DATA SHOWN
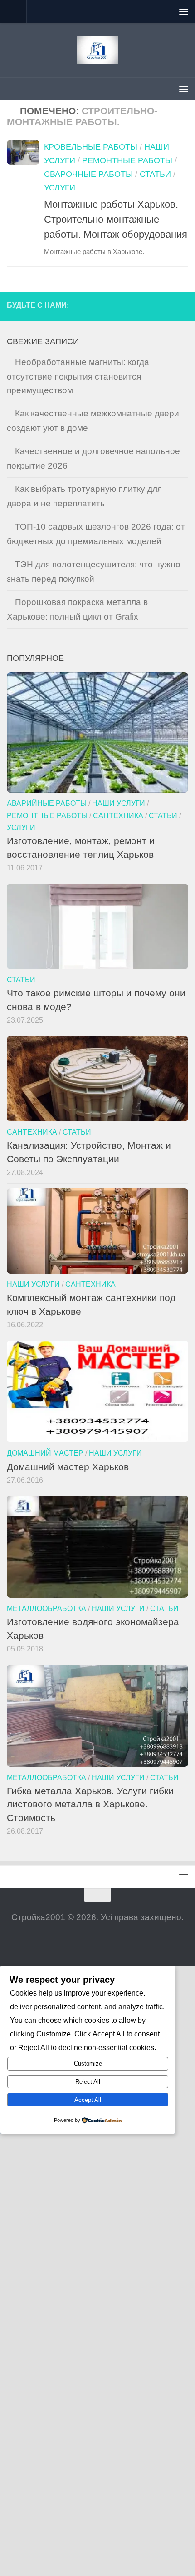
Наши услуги (118, 803)
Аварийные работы (47, 803)
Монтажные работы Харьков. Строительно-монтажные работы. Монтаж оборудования (115, 219)
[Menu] (183, 11)
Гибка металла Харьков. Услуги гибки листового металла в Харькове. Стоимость (90, 1804)
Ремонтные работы (127, 160)
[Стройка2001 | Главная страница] (97, 50)
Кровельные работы (90, 146)
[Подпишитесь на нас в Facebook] (147, 306)
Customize (88, 2063)
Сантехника (118, 815)
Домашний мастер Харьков (68, 1466)
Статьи (155, 174)
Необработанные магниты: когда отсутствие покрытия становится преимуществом (78, 376)
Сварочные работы (88, 174)
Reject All (87, 2081)
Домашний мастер (45, 1453)
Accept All (87, 2099)
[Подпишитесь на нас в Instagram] (164, 306)
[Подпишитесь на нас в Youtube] (181, 306)
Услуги (59, 187)
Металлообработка (46, 1608)
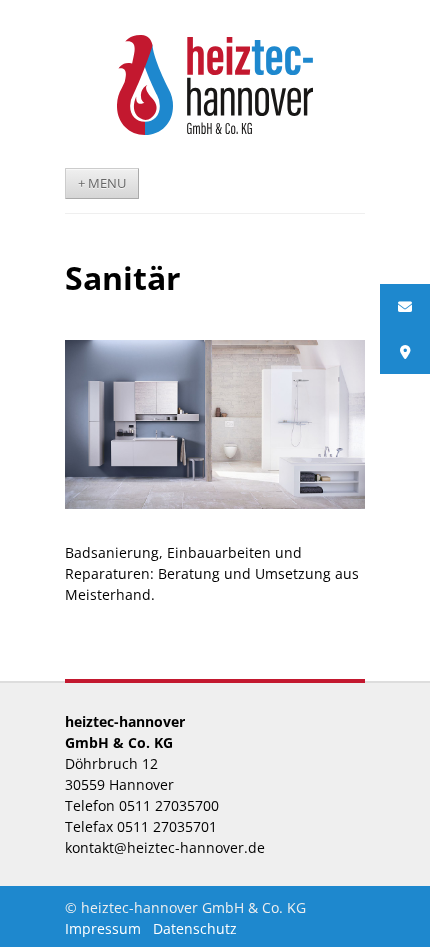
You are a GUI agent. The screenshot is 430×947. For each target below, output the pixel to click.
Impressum (103, 928)
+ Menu (102, 183)
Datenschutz (195, 928)
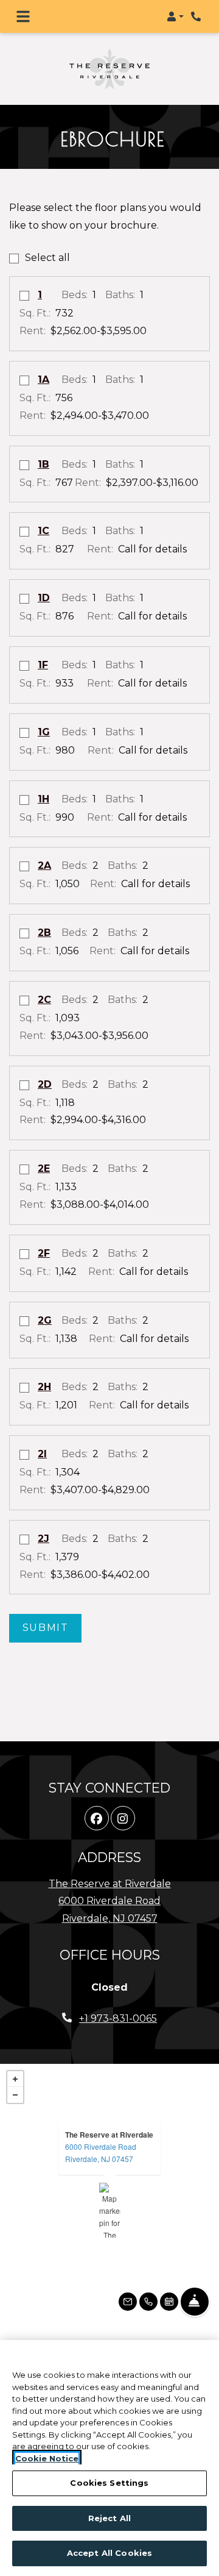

TASK DETAILS
Please restate exactly the lines from the one containing "Кровельные работы (90, 146)" down to the end of the material, both ends kept, and do not include the pictures.

ANSWER FOR THE TASK
Кровельные работы (90, 146)
[Подпишитесь на нас в Facebook] (147, 306)
Customize (88, 2063)
Сантехника (118, 815)
Домашний мастер Харьков (68, 1466)
Статьи (155, 174)
Необработанные магниты: когда отсутствие покрытия становится преимуществом (78, 376)
Сварочные работы (88, 174)
Reject All (87, 2081)
Домашний мастер (45, 1453)
Accept All (87, 2099)
[Подпишитесь на нас в Instagram] (164, 306)
[Подпишитесь на нас в Youtube] (181, 306)
Услуги (59, 187)
Металлообработка (46, 1608)
You are a GUI agent. The screenshot is 430×947. For each target below, output the pixel to click.
Impressum (103, 928)
+ Menu (102, 183)
Datenschutz (195, 928)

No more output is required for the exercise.